*** DATA SHOWN

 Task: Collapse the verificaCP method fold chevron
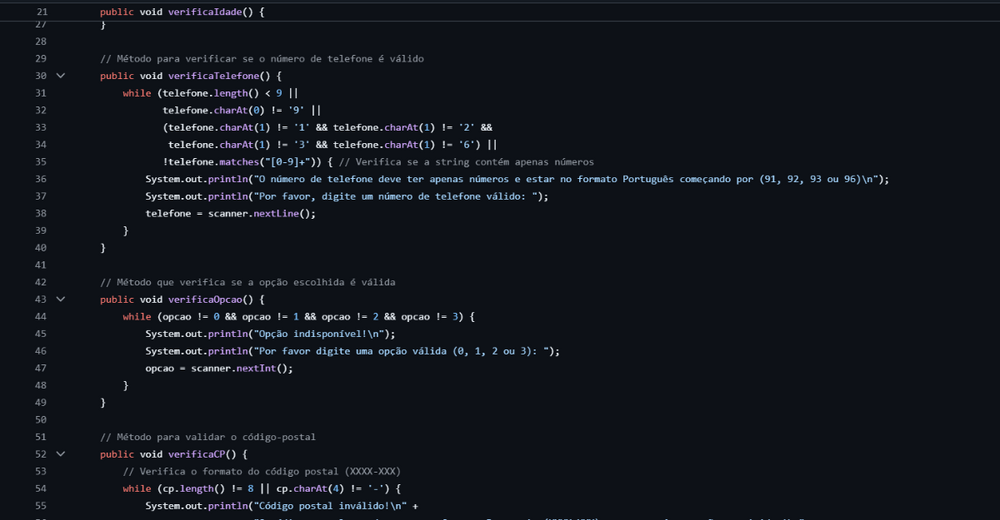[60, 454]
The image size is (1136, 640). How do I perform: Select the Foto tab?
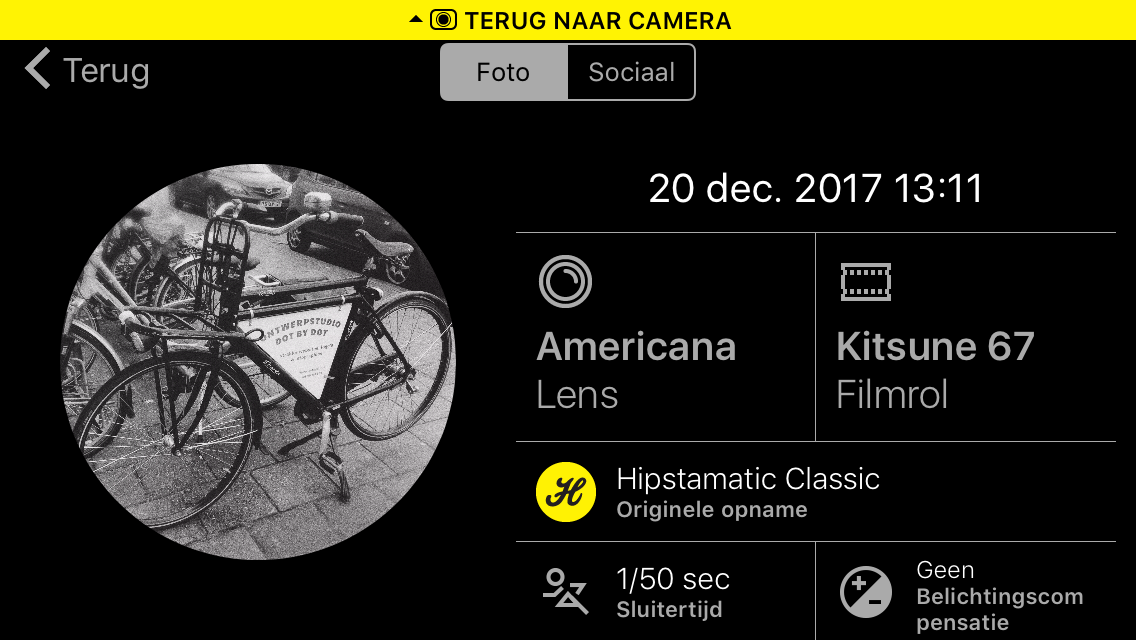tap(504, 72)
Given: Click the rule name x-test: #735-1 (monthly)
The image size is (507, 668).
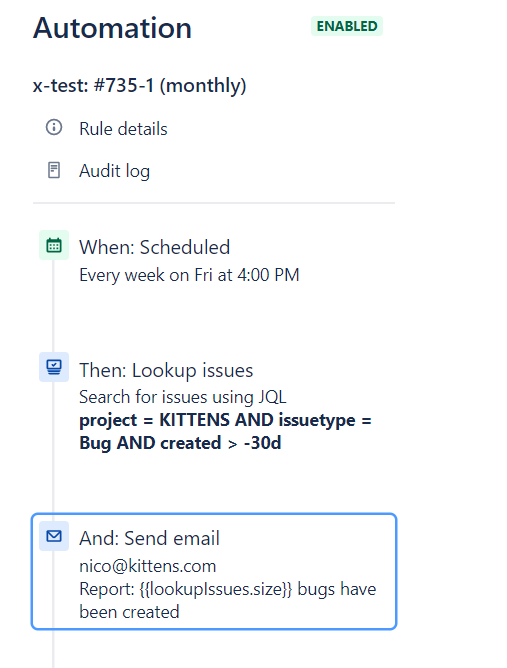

******

__WORK INSTRUCTION__
Copy all entries exactly; skip pictures.

__ANSWER BOX__
 Task: Collapse the verificaCP method fold chevron
[60, 454]
The image size is (1136, 640). How do I perform: Select the Foto tab?
tap(504, 72)
Given: Click the rule name x-test: #735-1 (monthly)
The image size is (507, 668).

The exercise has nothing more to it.